Explore the box office. Tables and charts with filters by year, genre, market or platform, and a collaboration network that draws the graph of the people who have worked together, with more than 4,600 collaborations detected.

See cinema as a map. More than 1,400 posters arranged on a two-dimensional plane where closeness means resemblance. There are two complementary maps. In one, films are grouped by their narrative DNA, computed from their synopses. In the other, posters are grouped by visual resemblance, and can also be searched by dominant colour.

Ask in natural language. The “What is it like?” feature accepts an invented synopsis or an idea written in free text and returns the most akin films in the corpus, with an explanation of how each one resembles it.

Read the depths of the corpus. A findings section synthesises aggregate patterns, such as the narrative archetypes of the form “an X who Y” extracted from each synopsis. The most frequent of the decade turns out to be the intimate portrait of an art or culture figure, with more than a hundred films.

Estimate a public grant. A simulator computes the likely amount of a subsidy based on the project’s budget, using the real historical distribution of each programme.

Browse individual records. Every person and every film has its own record, with filmography, awards, grants received, availability platforms and similar films.

There is also a trivia game of 526 questions generated from the whole corpus.

How it works under the hood

The platform is designed to be fast and easy to maintain. Almost all the information is worked out in advance and stored in lightweight files, so the site loads instantly and runs on very few resources. A small server handles the user accounts and connects to the computational models securely, keeping the access keys away from the browser at all times.

The result is a site that is fast and very cheap to run, because the paid computational models only come into play in the two features that genuinely need them.

Where the computational models come in

The computational models intervene at two distinct moments of the project.
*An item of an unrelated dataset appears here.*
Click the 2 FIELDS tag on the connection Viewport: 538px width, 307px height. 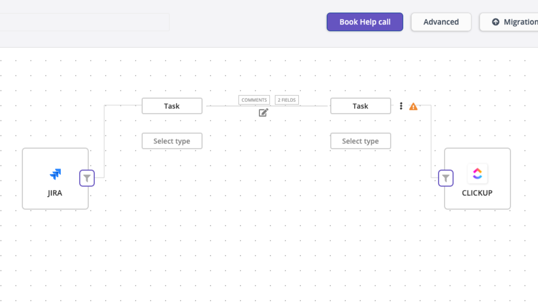click(287, 100)

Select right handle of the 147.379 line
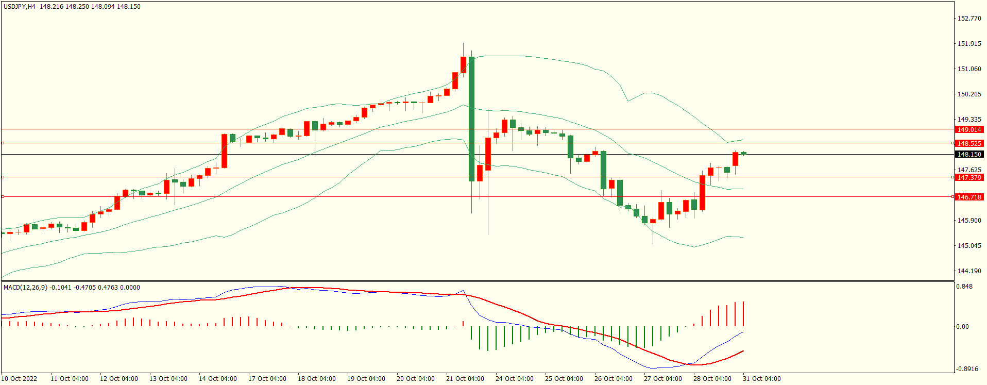[952, 177]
The first is building the corpus, a pipeline of more than a hundred Python scripts that runs outside the website. Several language models helped order and cross-check the already-published information: Claude Haiku 4.5 structured and normalised the scattered catalogue fields, Claude Opus reconstructed the data the official sources left incomplete, and Gemini 2.5 Flash classified the posters’ graphic motifs through visual analysis. Each synopsis was turned into a numeric vector with Gemini Embedding 2 (3,072 dimensions reduced to 192 via PCA) and each poster was processed with CLIP, OpenAI’s vision model. The positions on the maps come from projecting those vectors into two dimensions with UMAP. That two films end up close together is not an editorial decision. It is geometry over their contents.
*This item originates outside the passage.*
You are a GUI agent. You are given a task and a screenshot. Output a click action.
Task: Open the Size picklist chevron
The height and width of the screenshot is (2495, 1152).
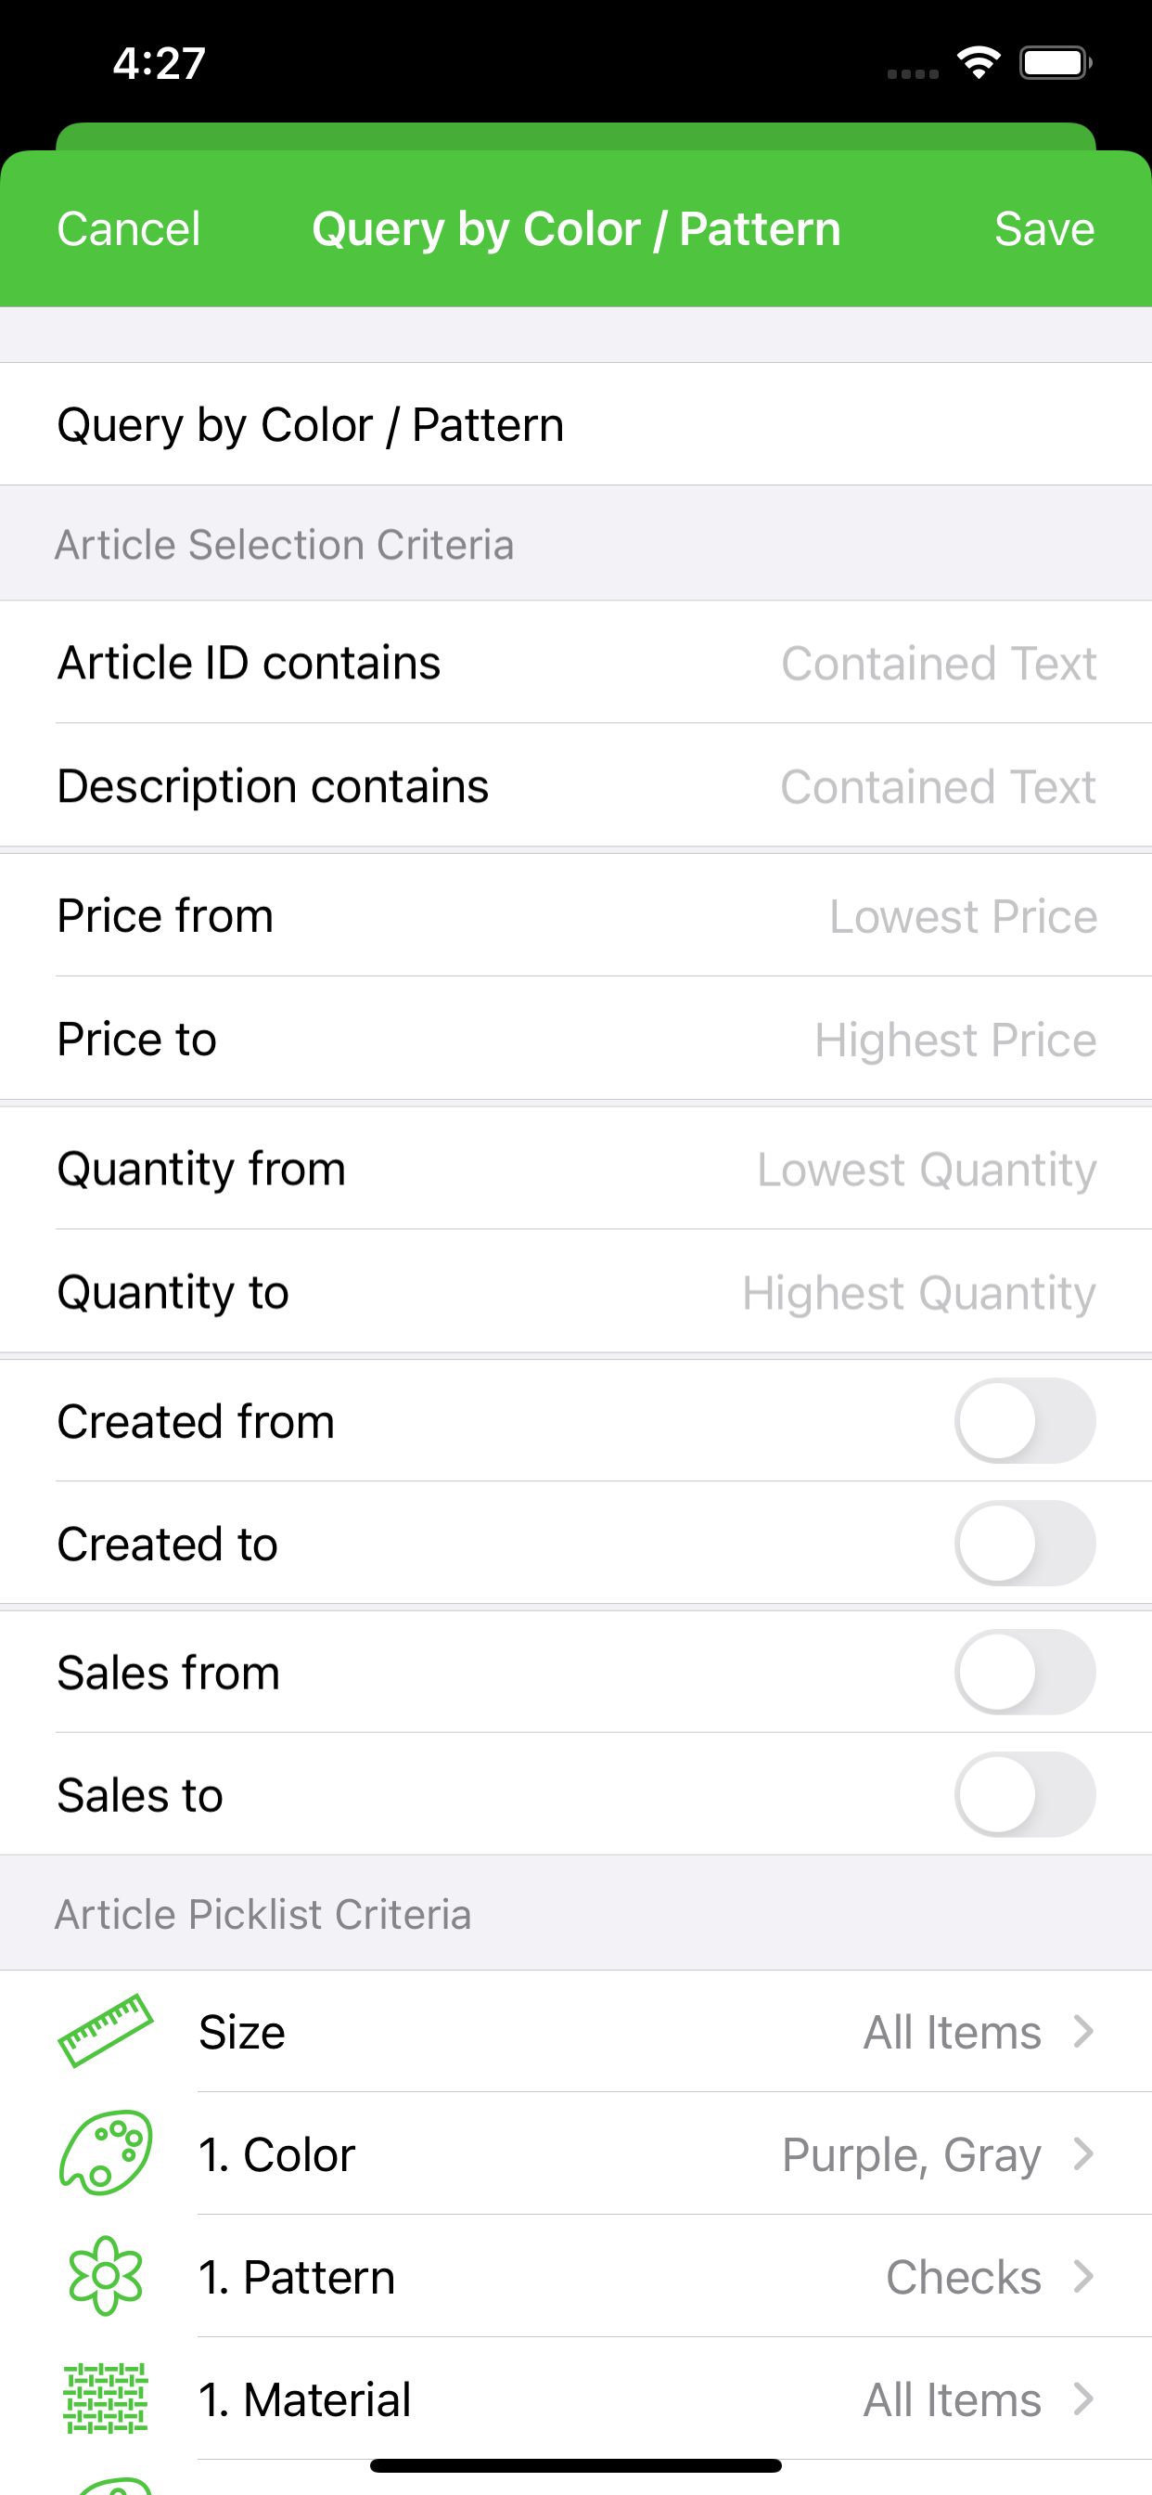point(1083,2031)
The second moment is live use. The “What is it like?” search vectorises the user’s text with Gemini, compares it against the whole corpus and asks Claude Sonnet 4 to rank the candidates and justify each choice. The conversational analysis lets you interrogate the data with the corpus loaded in context. Both features consume paid API credit, which is why they are reserved for authorised accounts.

Who can get in

Access requires registration. Each person signs in with their Google account, which already arrives with the email verified, and every new account stays pending until an administrator approves it from the management panel. From there, roles determine what each person can see and use.

A research project

Artefacto · Cine Español is a research project conceived by Artefacto Films within its processes of documenting and analysing the Spanish audiovisual sector. It does not aim to replace the official sources, which remain the reference, but to offer a layer of reading over them. The platform lives at cinemap.artefactofilms.com and its full methodology can be consulted inside the application itself.